Öğretmen olarak atandığı sınır kenti gerçekten sabahın ayazında donduracak kadar soğuktu. Montunun yakasını kaldırdı iyice, valizini bagajdan alıp bekleme salonuna doğru yürüdü. Bir şeyler atıştırma isteğiyle etrafa bakındı çay ocağından dumanlar tütüyordu, sabahın soğuğunda çay kokusu iştahını kabartmıştı bir çay söyledi kendine çantasında annesinin yaptığı yolluktan biraz atıştırdı.
Şehir merkezine giden minibüslerden birine binerek oturdu. Etrafına bakınmaya başladı. Hiç bilmediği bir şehirde daha önce hiç yaşamadığı bir kültüre doğru yola çıktı minibüs.
İl Milli Eğitim müdürlüğünün yerini sordu şoföre. Tam da önüne gideceklerini söylediler.
Zaten küçücük bir şehir merkezinin bütün devlet daireleri aynı yerdeydi. Minibüsten indi
Doğruca müdürlüğe gitti. ilk atama olduğunu ve göreve başlamak için geldiğini söyledi.
Kendisi gibi olan bir sürü yeni öğretmen vardı müdürlükte herkesin yüzünde aynı yorgunluk, aynı şaşkınlık ve merak vardı.

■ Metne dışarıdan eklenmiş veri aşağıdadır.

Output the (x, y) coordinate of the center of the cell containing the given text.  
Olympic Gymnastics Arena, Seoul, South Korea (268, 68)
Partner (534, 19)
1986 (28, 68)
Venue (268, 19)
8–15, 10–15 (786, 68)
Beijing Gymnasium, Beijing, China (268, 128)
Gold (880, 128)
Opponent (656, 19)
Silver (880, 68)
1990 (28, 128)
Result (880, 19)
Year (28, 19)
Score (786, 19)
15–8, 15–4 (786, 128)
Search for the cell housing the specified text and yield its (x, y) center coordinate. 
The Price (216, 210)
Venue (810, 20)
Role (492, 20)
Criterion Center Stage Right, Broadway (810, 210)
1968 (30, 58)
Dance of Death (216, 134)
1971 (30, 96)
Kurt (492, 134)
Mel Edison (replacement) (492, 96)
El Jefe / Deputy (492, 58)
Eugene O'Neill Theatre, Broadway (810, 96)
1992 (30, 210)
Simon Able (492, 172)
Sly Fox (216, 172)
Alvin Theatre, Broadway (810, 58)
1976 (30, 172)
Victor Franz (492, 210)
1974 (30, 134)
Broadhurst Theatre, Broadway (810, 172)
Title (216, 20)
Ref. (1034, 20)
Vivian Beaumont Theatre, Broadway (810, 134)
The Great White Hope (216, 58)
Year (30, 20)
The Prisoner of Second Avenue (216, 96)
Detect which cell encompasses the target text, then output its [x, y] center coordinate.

Görev yerlerinin burası olmadığını sadece depo olarak burada bulunduklarını söyledi, şube müdürü.Hepsini kırsaldaki köylere atamışlardı. Oraya varıncaya kadar bunu bilmiyordu kendisinin merkezde çalışacağını düşünüyordu. Büyük bir hayal kırıklığı oluştu kendisini çok yalnız ve çaresiz hissetti. Tayin edildiği ilçe ve o ilçenin bir köyünde öğretmenlik yapacağını öğrenince hemen telefona sarıldı babasını aradı. Babası onunla birlikte gitmek istemişti. Kabul etmediğine pişmanlık duydu ilk kez. Babası ona güvenmişti her zaman kendi işini kendi halletmesini bilmişti, çocukluğundan beri. Birkaç kez teklif etti onunla birlikte gitmeyi. Fakat kabul etmeyince ısrar etmemişti.
Babası telefonun öbür tarafında merakla soruyordu nasıl bir yer olduğunu nereye tayin edildiğini. Meraklanacak bir şey yok dedi. Çok uzakta olan ailesini meraklandırmamak için buraları çok güzel beni düşünmeyin dedi.
O geceyi bir otelde geçirdi. Ertesi gün gideceği köyü düşünerek sabaha kadar uyuyamadı.
Köye günde yalnızca bir kez minibüs gidiyordu, o da öğleden sonra. Bir az alışveriş yapmayı düşündü sonra ne alacağını bilemedi. Bir ara gelip ihtiyaca göre alış veriş yaparım diye düşündü. Şehri biraz gezmek amacıyla çarşı denilen merkezi şöyle bir dolaştı. Pek de geniş bir arazi yoktu gezilecek. Tam bir tepenin üstündeydi bu şehir. Bütün dükkanlar aynı cadde üzerinde sıralanmışlardı. Daracık sokaklarına araba bile sığamayacak darlıkta geçitler yapmışlardı. Değişik mimarisi ilgisini çekti dar sokaklara dalmak istedi fakat çekindi tek başına gezmekten sonra yine merkeze yani her şeyin aynı yerde toplandığı yere döndü.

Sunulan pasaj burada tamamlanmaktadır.